Total revenue for the second quarter was US$28.3 billion (£14.4 billion), up 11 percent from a year earlier. Net income was $2.06 billion (£1.04 billion), up from $1.78 billion (£905,907) in the same quarter a year ago, the company said.

HP announced preliminary financial results last week, when it also revealed plans to buy IT services company Electronic Data Systems for $13.9 billion (£7 billion). It delayed the full results, including details of how the various segments performed, until Tuesday.

HP's biggest growth came from its software and services divisions, although they started from a smaller base. Services revenue increased 12 percent from the same quarter last year to $4.6 billion (£2.31 billion). Software revenue jumped 28 percent to $727 million (£370 million), HP said.

The Personal Systems Group is HP's biggest division. Revenue there grew 16 percent from a year earlier to $10.1 billion, with unit sales up 21 percent, the company said. The growth came almost all from laptop sales, which climbed 31 percent. Desktop PC sales were flat.

In a conference call after the results were released, CEO Mark Hurd said the EDS acquisition will allow HP to capture a significantly bigger portion of what businesses spend on IT.

"We expect the acquisition to accelerate our reach into key enterprise accounts," he said. "HP is great at engineering and customer support, but we have a coverage problem. We expect the EDS acquisition to double our share of the enterprise wallet and create a platform for opportunities for new business growth," he said.

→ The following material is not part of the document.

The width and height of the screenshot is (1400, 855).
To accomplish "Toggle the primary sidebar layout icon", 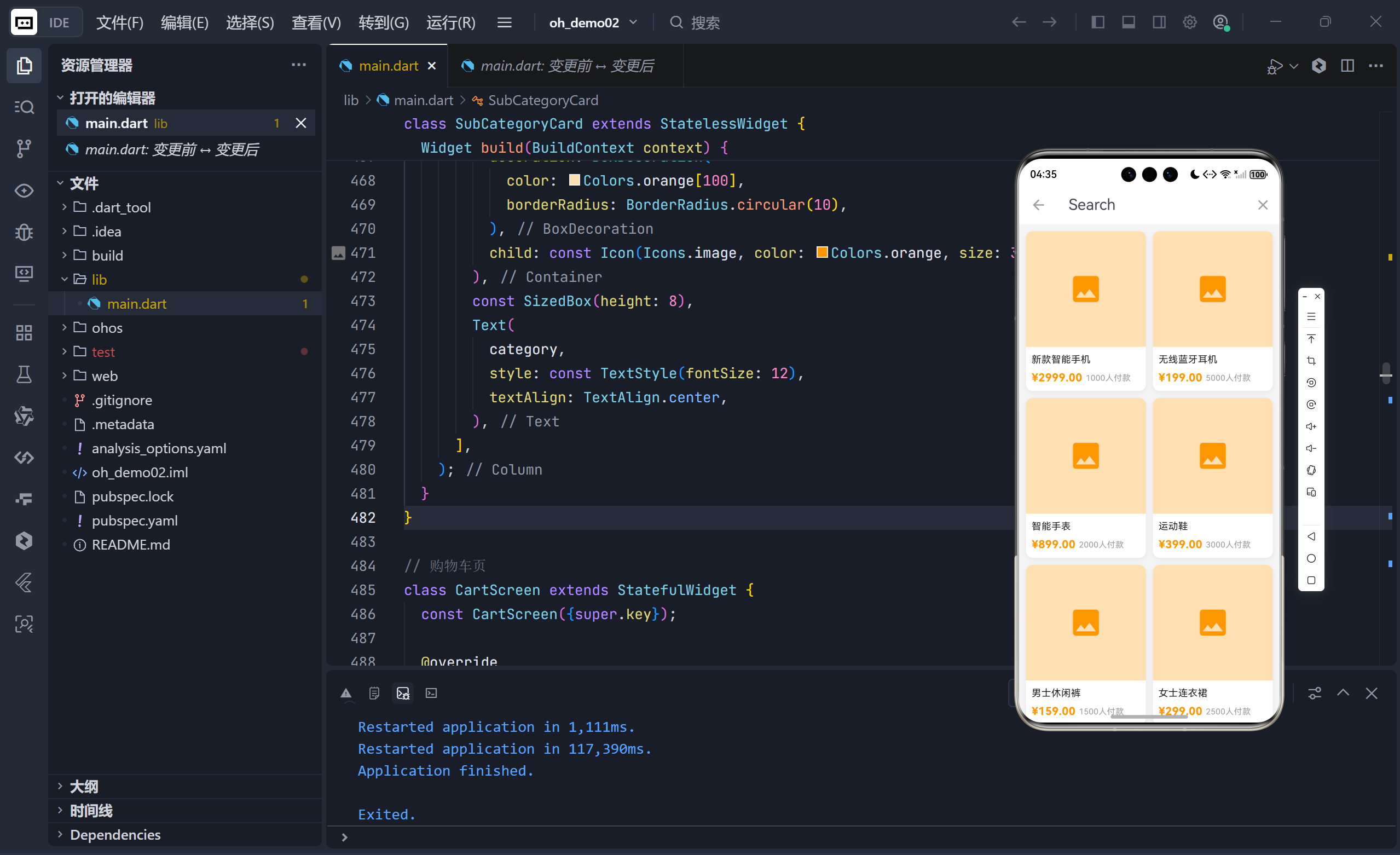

He said the combination of software and services will become increasingly important for HP and the industry.

"The alignment of software and services is a really strategic thing for us in the context of automating (business) processes," he said. "EDS is the biggest applications outsourcer in the world, the biggest applications testing company in the world. You'll continue to see more and more alignment of software and services in the evolution of the services industry."

Hurd pledged to cut costs at the combined company, which, among other things, will probably mean job cuts. "Make no mistake, we will get the cost out. We will create value for our shareholders," he said.